Distributed File Systems • the most commonly used distributed programs • illustrate many important issues • today • NFS: (Sun) Network File System • AFS: Andrew File System • Coda: file system for disconnected operation

Features of Unix File Accesses • most files small (<10k) • reads outnumber writes by 6:1 • sequential access common; random rare • most files accessed by only one user • most shared files written by only one user • temporal locality: recently accessed files are most likely to be accessed again soon

Client machine Server machine Unix kernel Unix kernel VFS interface VFS interface Unix file system NFS client code Unix file system NFS client code RPC NFS Structure

NFS Structure • can mount an NFS filesystem into the namespace of a Unix machine • hard mount: RPC failures block client • soft mount: RPC failures return error to client • one NFS client module on each machine • in kernel for efficiency • one NFS server module on each server • in kernel for efficiency

Stateless Servers • idea: server doesn’t store any state, except • contents of files • hints to help performance (but not correctness) • consequence: server can crash and recover without causing trouble • all client RPC ops must be idempotent • server doesn’t maintain lists of who has which file open • always name file and check permission

Caching in NFS • server caches contents of recent reads, writes, directory-ops in memory • server usually has lots of memory • server cache is write-through • all modifications immediately written to disk • pro: stateless, no data lost on server crash • con: slow; client must wait for disk write

Client Caching in NFS • clients cache results or reads, writes, directory-ops in memory • raises cache consistency problem • half-solution: • server keeps last-modification time per file • client remembers time it got file data • on file open or new block access, client checks its timestamp against server’s • check every three seconds at most • good enough?

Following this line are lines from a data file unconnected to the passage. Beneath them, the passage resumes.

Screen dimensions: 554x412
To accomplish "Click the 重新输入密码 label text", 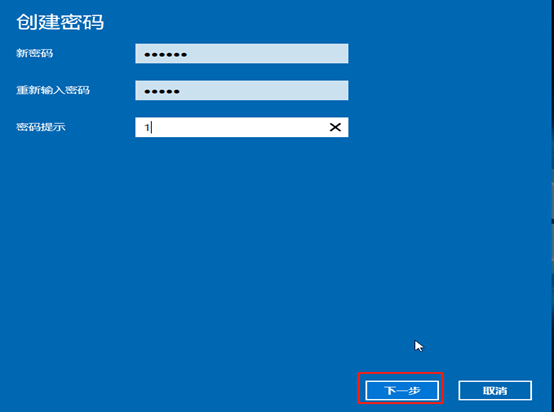I will (53, 90).
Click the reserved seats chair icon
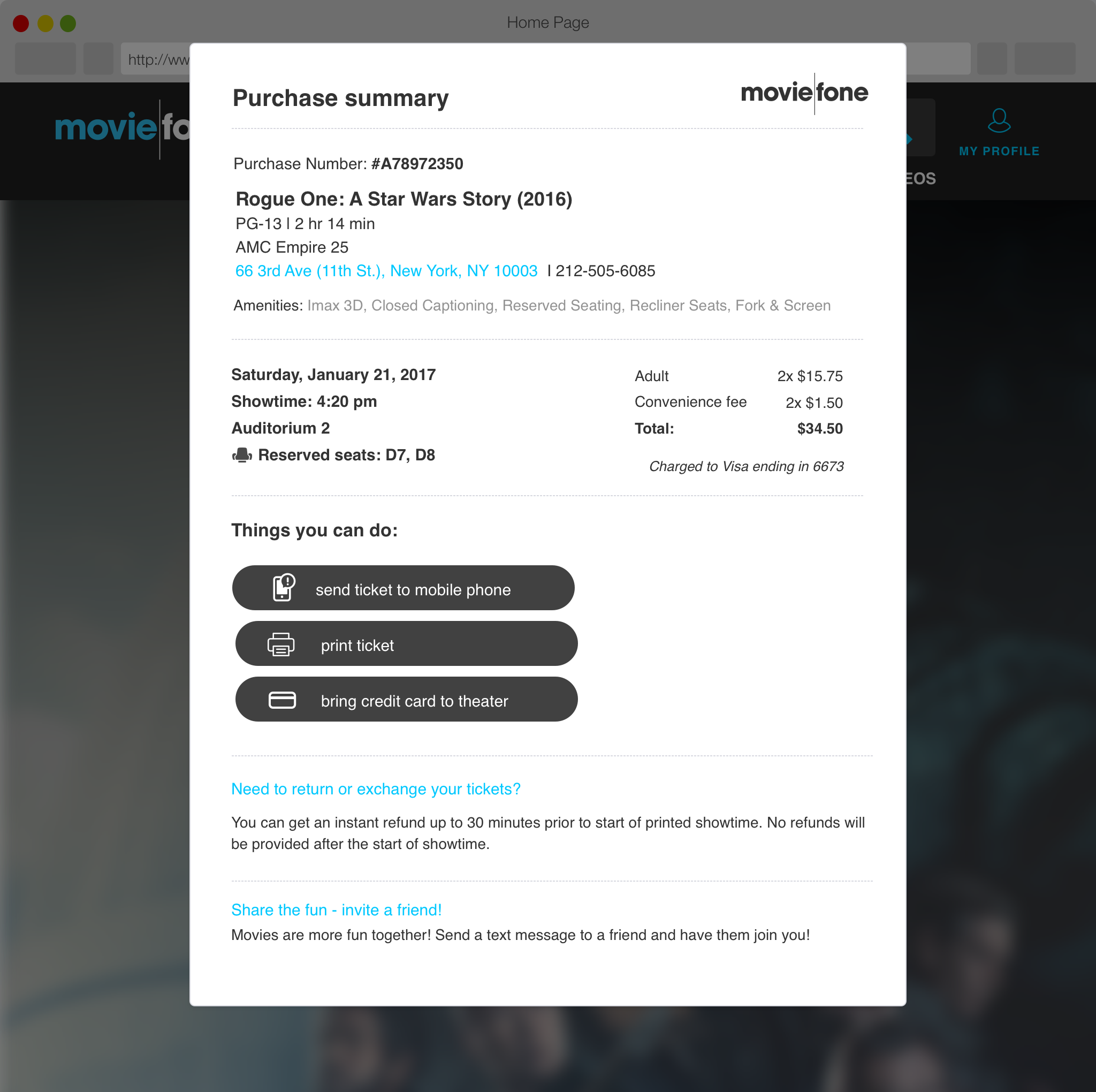This screenshot has height=1092, width=1096. pos(242,455)
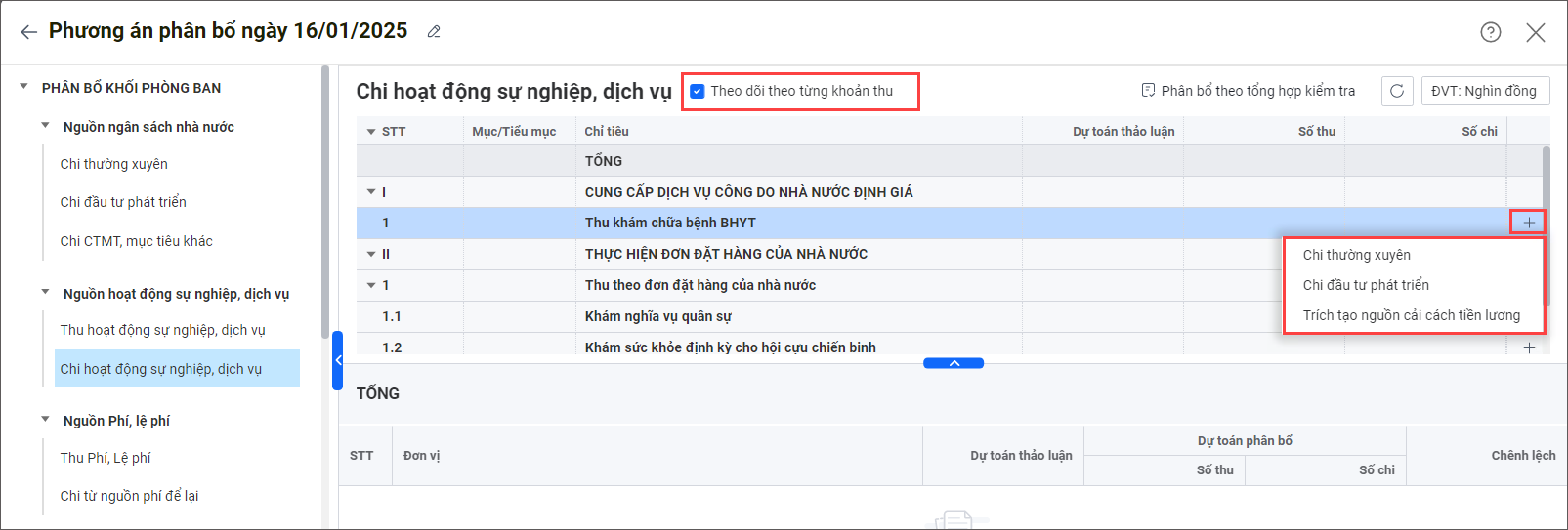Click plus icon on Thu khám chữa bệnh BHYT row
Screen dimensions: 1568x530
pyautogui.click(x=1528, y=223)
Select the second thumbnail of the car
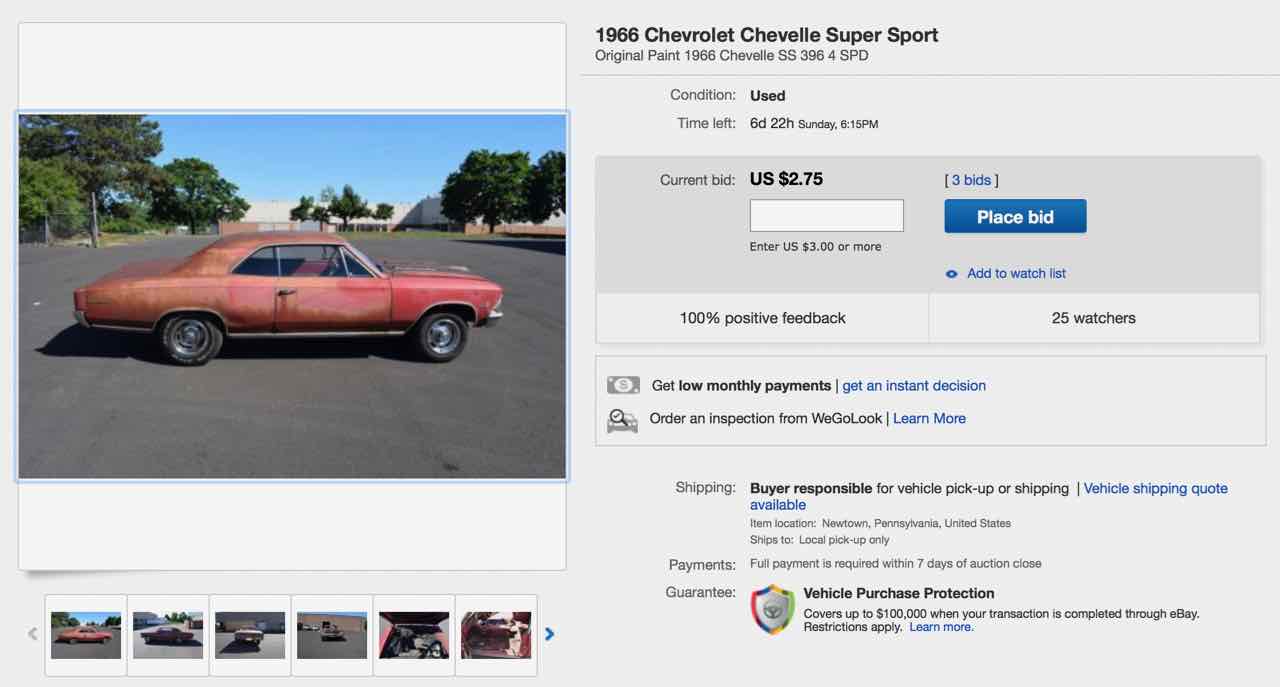The height and width of the screenshot is (687, 1280). coord(168,635)
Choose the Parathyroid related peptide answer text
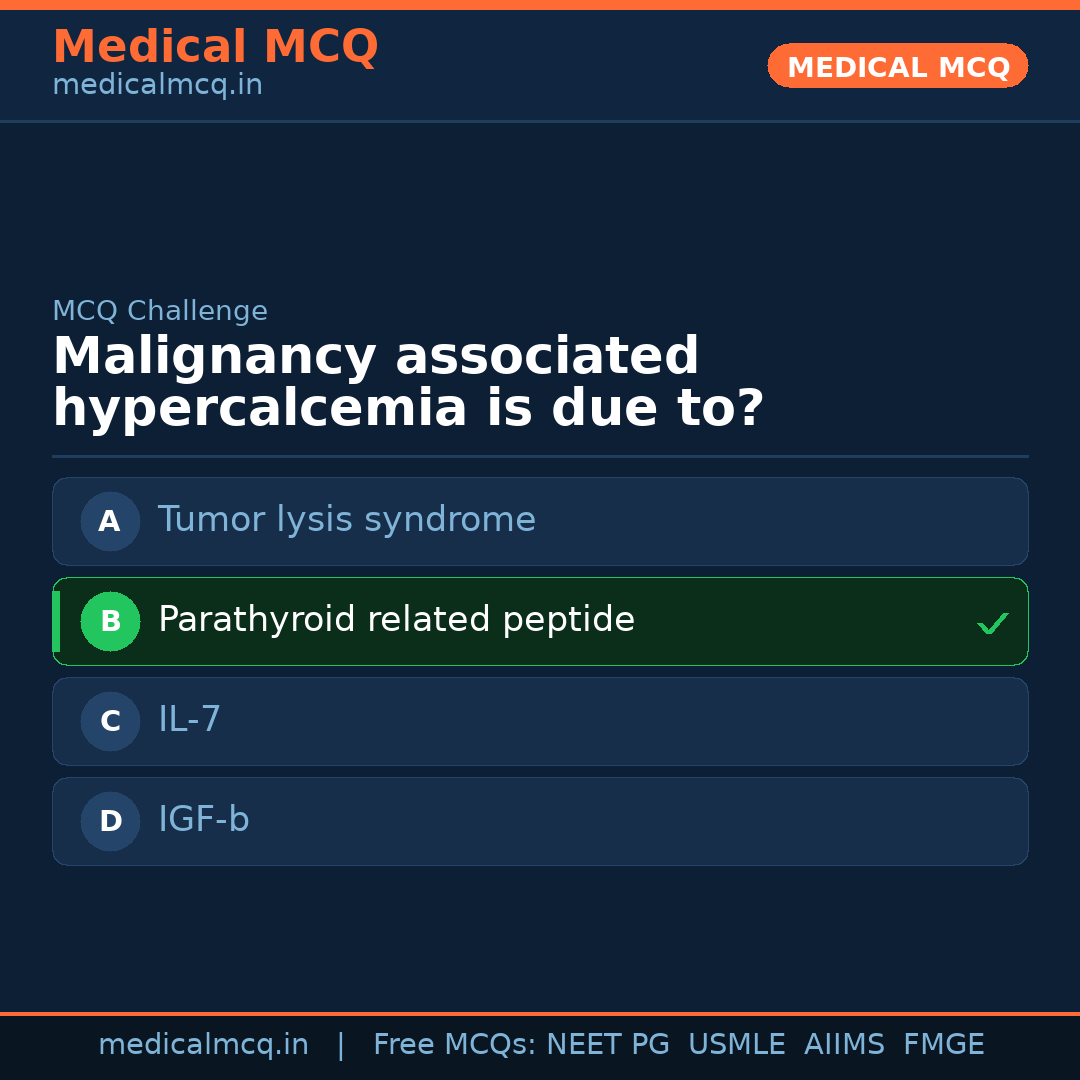Image resolution: width=1080 pixels, height=1080 pixels. point(396,620)
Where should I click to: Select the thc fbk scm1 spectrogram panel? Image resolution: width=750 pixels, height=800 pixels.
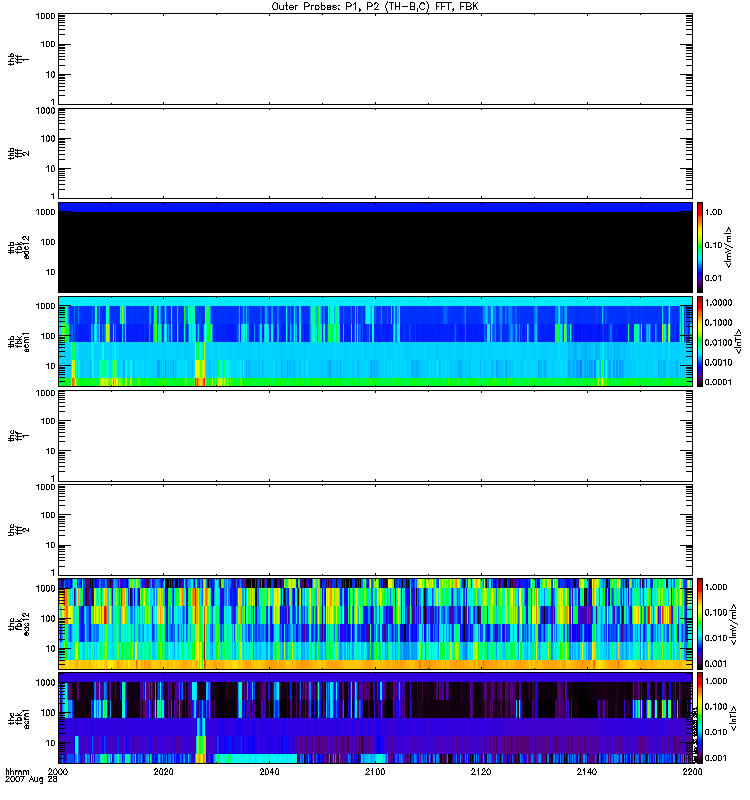(376, 717)
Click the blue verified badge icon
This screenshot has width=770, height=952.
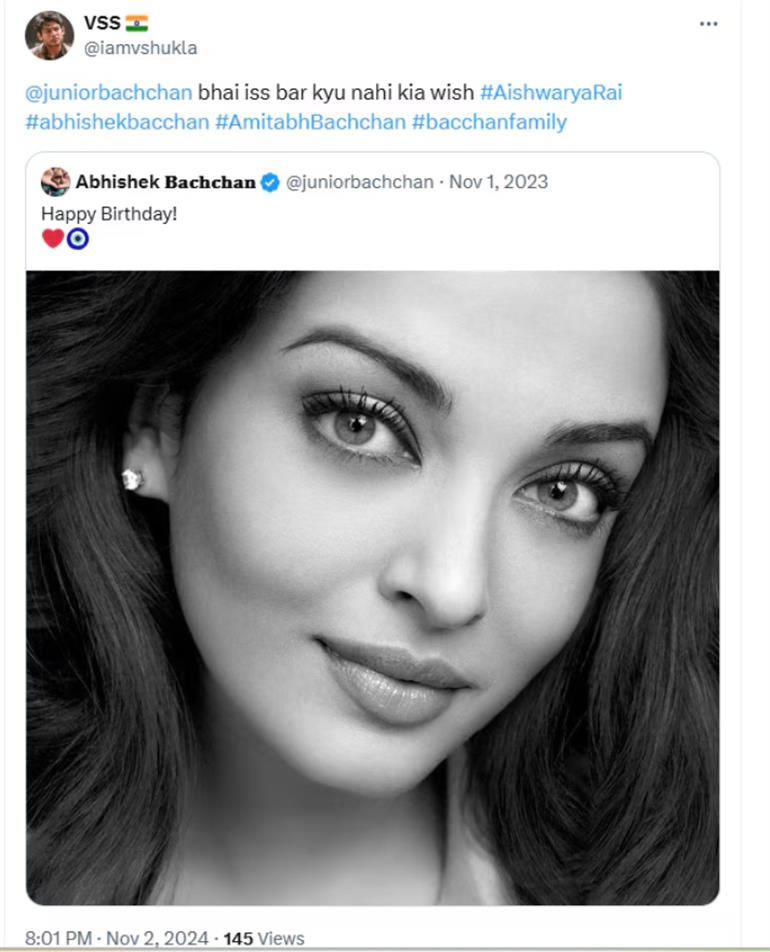(x=270, y=182)
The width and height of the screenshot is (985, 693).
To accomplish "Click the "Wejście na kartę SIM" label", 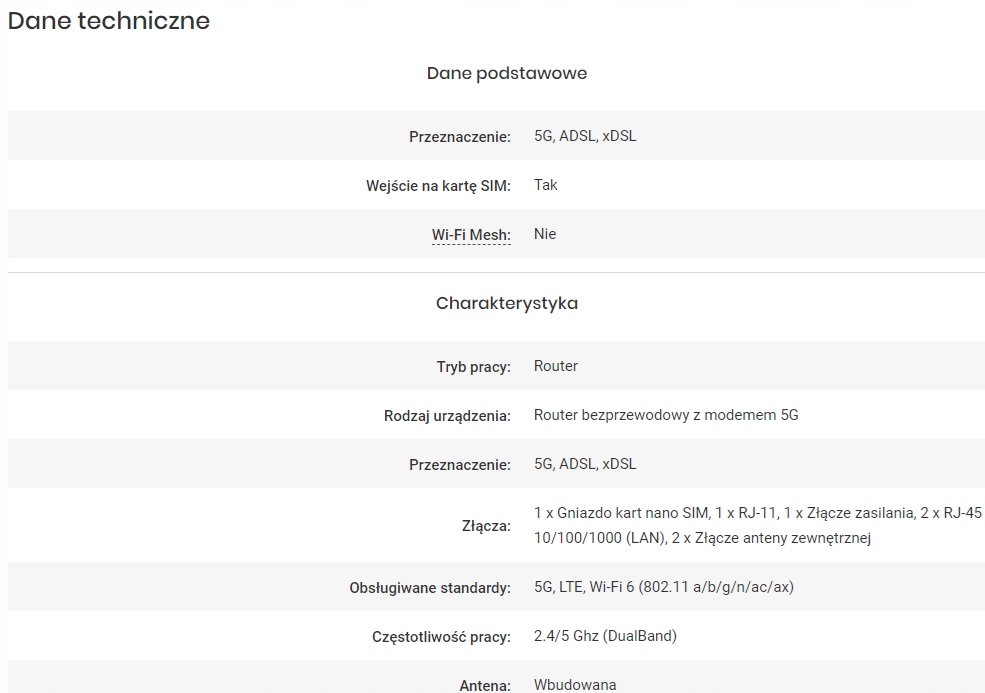I will [x=438, y=186].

NFS Performance • generally pretty good • problems • write-through in server • solution: put crash-proof cache in front of disk • battery-backed RAM • flash-RAM • frequent timestamp checking • pathname lookup done one component at a time • required by Unix semantics

Andrew File System • originally a research project at CMU • now a commercial product from Transarc • goal: a single, world-wide filesystem

Unusual Features of AFS • whole-file transfers • don’t divide into blocks or chunks • exception: divide huge files into huge chunks • files cached on client’s disk • client cache large, perhaps 1 Gig today • whole files are cached

Client machine Server machine application program AFS client “Venus” AFS server “Vice” RPC local filesystem OS kernel OS kernel Structure of AFS local filesystem

AFS • internally, files identified by 96-bit Ids • directory info stored in flat filesystem • software provides hierarchical view to users • design based on the hope that files will migrate to the desktops of people who use them • if sharing is rare, almost all accesses will be local

Cache Consistency in AFS • key mechanism: callback promise • represents server’s commitment to tell client when client’s copy becomes obsolete • granted to client when client gets copy of file • client accesses file only if it has a callback promise • once exercised by server, callback promise vanishes • fault-tolerance • on client reboot, client discards callback promises • server must remember promises it made, even if server crashes

Cache Consistency • client checks for callback promise only when file is opened • when writing, new version of file made visible to the world only on file close • result: “funny” sharing semantics • opening file gets current snapshot of file • closing file creates a new version • concurrent write-sharing leads to unexpected results

AFS Performance • works very well in practice • the only known filesystem that scales to thousands of machine • whole-file caching works well • callbacks more efficient than the repeated consistency checking of NFS

Coda: Disconnected Operation • observation: AFS client often goes a long time without communicating with servers • Why not use an AFS-like implementation when disconnected from the network? • on an airplane • at home • during network failure • Coda tries to do this

Disconnected Operation • problem: how to get the right files onto the client before disconnecting • solutions: • AFS does a decent job already • let user make a list of files to keep around • somehow have system learn which files user tends to use

Disconnected Operation • problem: how to keep disconnected versions consistent • what if two disconnected users write the same file at the same time • can’t use callback promises, since communication is impossible • or, what if a write makes a disconnected version obsolete • can’t prevent this either

Consistency • strategy • hope it doesn’t happen • if it happens, hope it doesn’t matter • if it does happen, try to patch things up automatically • example: creating two files in same directory • if all else fails, ask user what to do

Consistency • amazing fact: unfixable conflicts almost never happen • typical user can go months without seeing an unfixable conflict • so Coda works wonderfully • but: are workloads changing? • can use these observations to improve AFS • exercise callback promises lazily • keep working despite network failures

Distributed File Systems